#OPINIÓN Por la puerta del sol (100): Páginas sueltas #6Mar

Texto y foto: Amanda Niño de Victoria |

Al poeta Esteban Rivas Marchena (QEPD)

¿Será que encontraron la veta y por eso son inmortales Homero, Rubén Darío, Rafael Cadenas, Víctor Hugo, Neruda, Benedetti, Borges, Vallejo, Barba Jacob, Gabriela Mistral, Andrés Eloy Blanco, Machado, Alfonsina Storni Whitman etc.?

Ellos ganaron la inmortalidad cuyo don no niega el mundo ni la historia. Son únicos porque lograron expresar en su propio idioma los matices mas bellos del pensamiento y la emoción, cultivadores del espíritu y de las doradas espigas que aun hoy brillan como el sol.
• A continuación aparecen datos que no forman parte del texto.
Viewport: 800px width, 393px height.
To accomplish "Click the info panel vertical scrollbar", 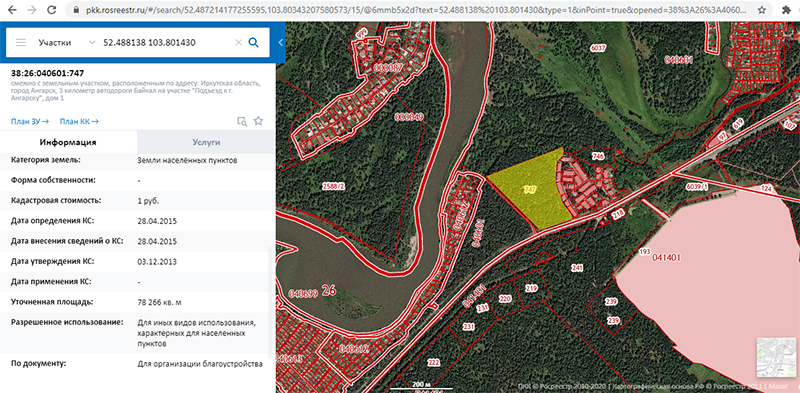I will click(271, 302).
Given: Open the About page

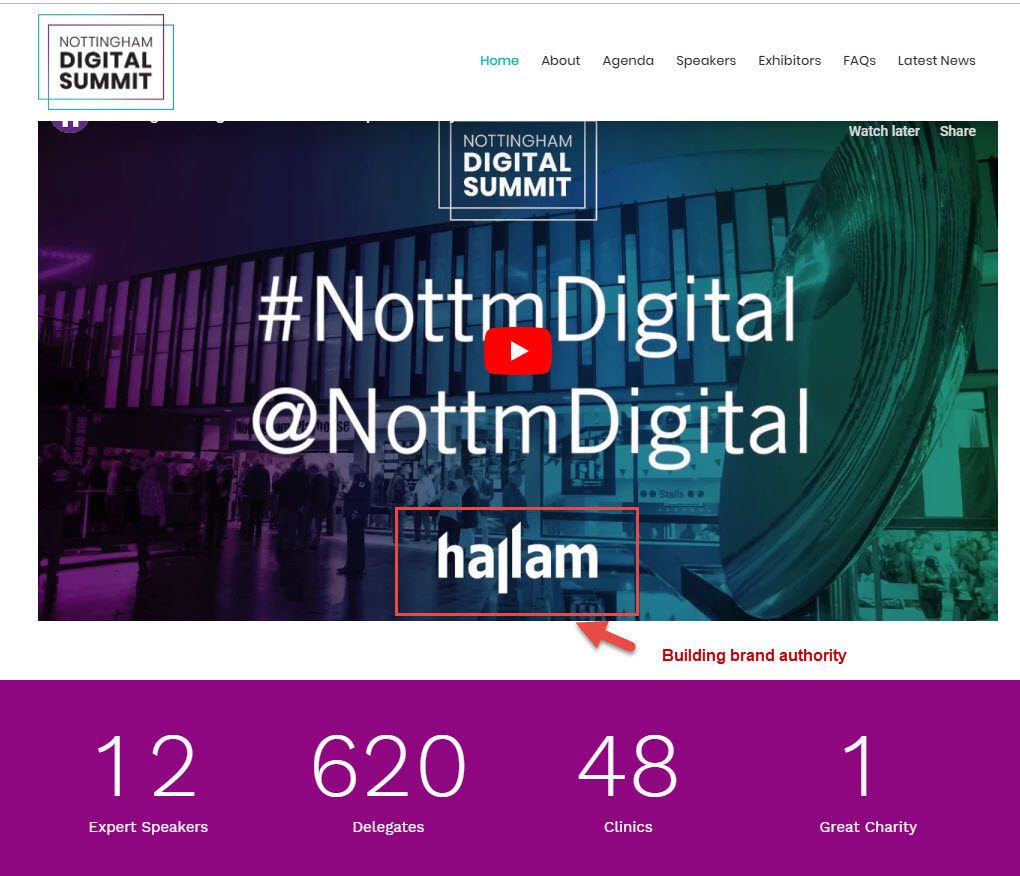Looking at the screenshot, I should pos(560,60).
Fueron ellos los que con el tiempo a su favor descubrieron la veta que los convirtió en la gloria de las letras como mejores exponentes del arte poético universal, siendo esta la razón por la que el fuego del tiempo no ha logrado consumir sus obras ni el olvido ha podido desaparecer sus nombres.

Venezuela tiene sus ganadas glorias en las fabulosas plumas de don Andrés Bello, Aquiles Nazoa, Luz Machado, Andrés Eloy Blanco, Pio Tamayo, Edda Armas, Rafael Cadenas etc.
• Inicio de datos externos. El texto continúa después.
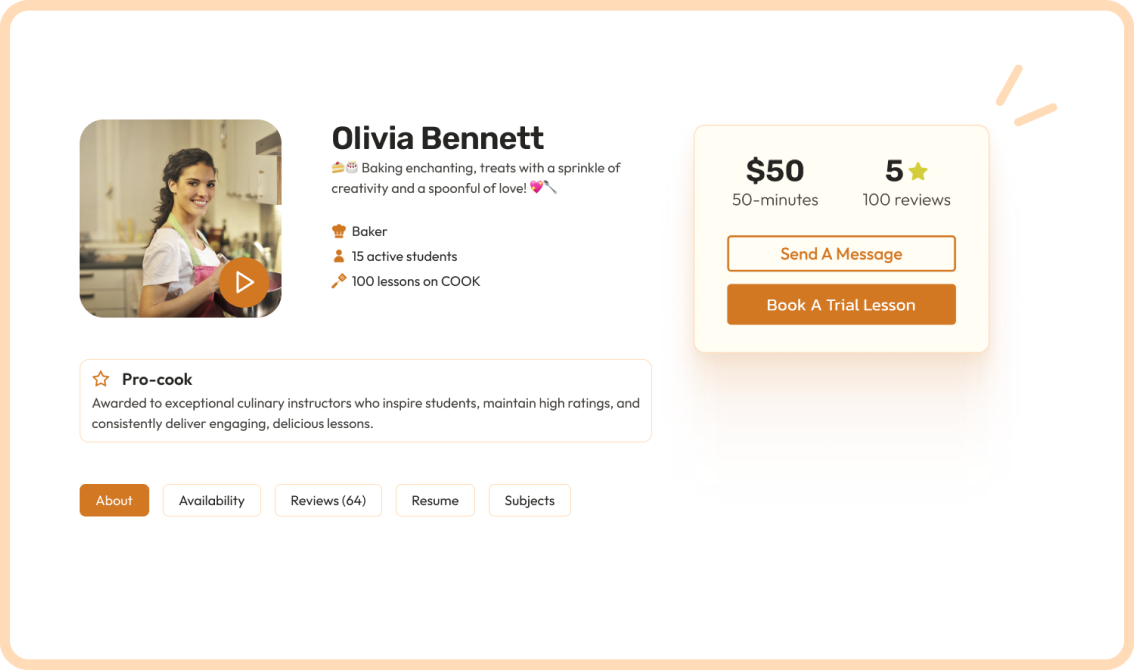Switch to the Availability tab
Es un honor para esta columna dedicar el presente articulo al cóndor don Esteban Rivas Marchena, quien hace poco recogió sus alas para desplegarlas libres en el cielo donde no hay imposibles.
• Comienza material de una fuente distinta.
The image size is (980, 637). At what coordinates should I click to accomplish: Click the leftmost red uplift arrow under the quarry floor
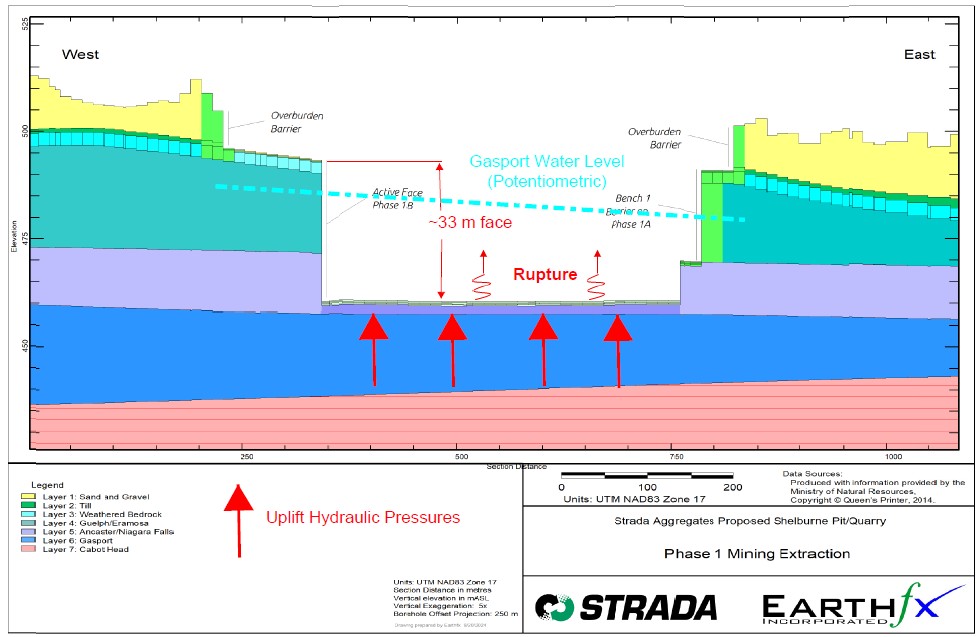374,349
Rivas Marchena es el hombre que rescato del olvido las tradiciones, el gentilicio, la historia y creencias del pueblo. Solo el pudo en sus versos desplazar la fugacidad de la historia.

Todo lo suyo ha quedado grabado como expresión de su espíritu sentimental que orgulloso desplego en la sencillez de sus versos:

“¿Quiénes recogerán esta bandera? ¿Quiénes la mantendrán enarbolada? También ¿el ideal se irá a la nada y del bosque se irá la primavera?”

“Hubo un tiempo de bellas y apacibles casas, ciudad de semeruco y pomarrosa, de cuando el tren de los rugidos sordos que entraba por el Norte y Cerro Gordo y llegaba por el Oeste una carroza con crespúsculos de rosas…”

“Yo vengo del correccional aunque no estoy corregido, a echar mi verso atrevido por este barrio a volar, que importa que algún poeta de San Juan me desafíe, ¿si en vez de hierro y rubíes son puntas de mis saetas?”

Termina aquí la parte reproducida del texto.